104-Year-Old WWII Pilot Awarded Congressional Gold Medal

World War II disrupted the lives of millions of Americans as they were sent into battle in Europe and the Pacific. The war ended in 1945, but the United States still looks to honor its valued veterans.

This past Veterans Day, the United States Congress awarded Frank Doolittle with the Congressional Gold Medal, the highest civilian award from the legislative branch.

Frank Doolittle is a 104-year-old man from Bainbridge. He served in the Civil Air Patrol during the war. Due to his age at the time (30), Doolittle was turned down by the draft board on three occassions.

He joined the Civil Air Patrol as a navigation and meteorology instructor. His duties eventually went beyond teaching. He was a part of civilian pilots tasked with protecting the United States coast from potential German U-Boat invasions.

Doolittle and his squadron performed their job as secretly as possible. They never wore uniforms and flew planes which were near undetectable from the water. He would leave each evening between 7pm and 9 pm and could not tell his wife to where he was going.

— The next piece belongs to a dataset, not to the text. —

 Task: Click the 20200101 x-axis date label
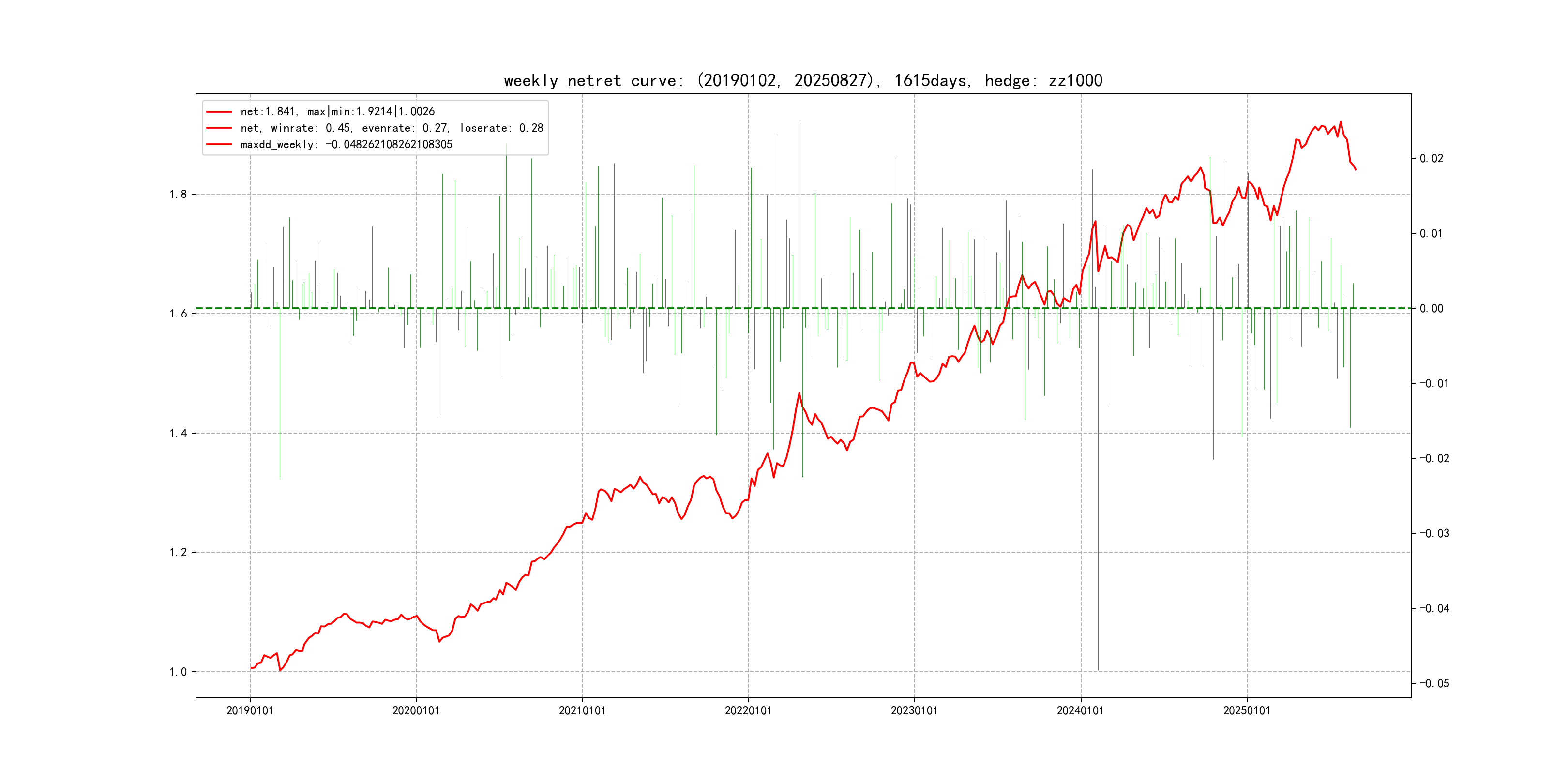coord(416,710)
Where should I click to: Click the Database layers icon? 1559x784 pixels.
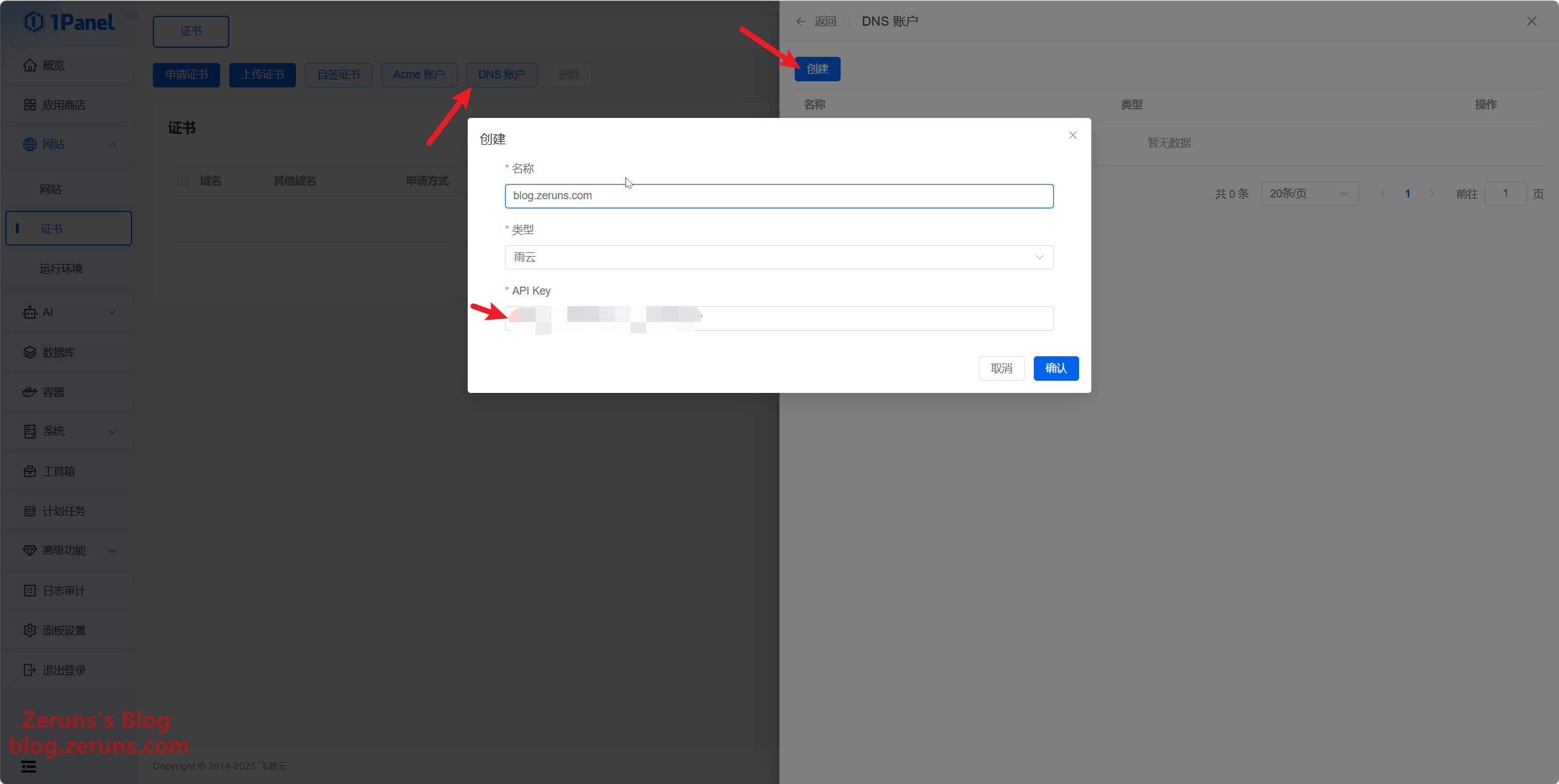point(29,353)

According to the Civil Air Patrol’s Congressional Gold Medal website, Doolittle and 200,000 other volunteers flew a combined 750,000 hours of service during the war, giving up their free time for their country.

Due to the limited amount of technology at the time (no cell phones), the squadron had to call him at the saw mill at which he worked to reach him. He said, “You had to be where they could call you.” Doolittle was always on call and could not take vacations without explicitly informing his squadron.

Col. Tom Carello of the Civil Air Patrol said of Doolittle at the ceramony, “[Frank] is a valued member in a long line of Civil Air Patrol members and part of a legacy that remains strong and ready to serve today and into the future.” More than 70 years later, he received recognition for his brave actions.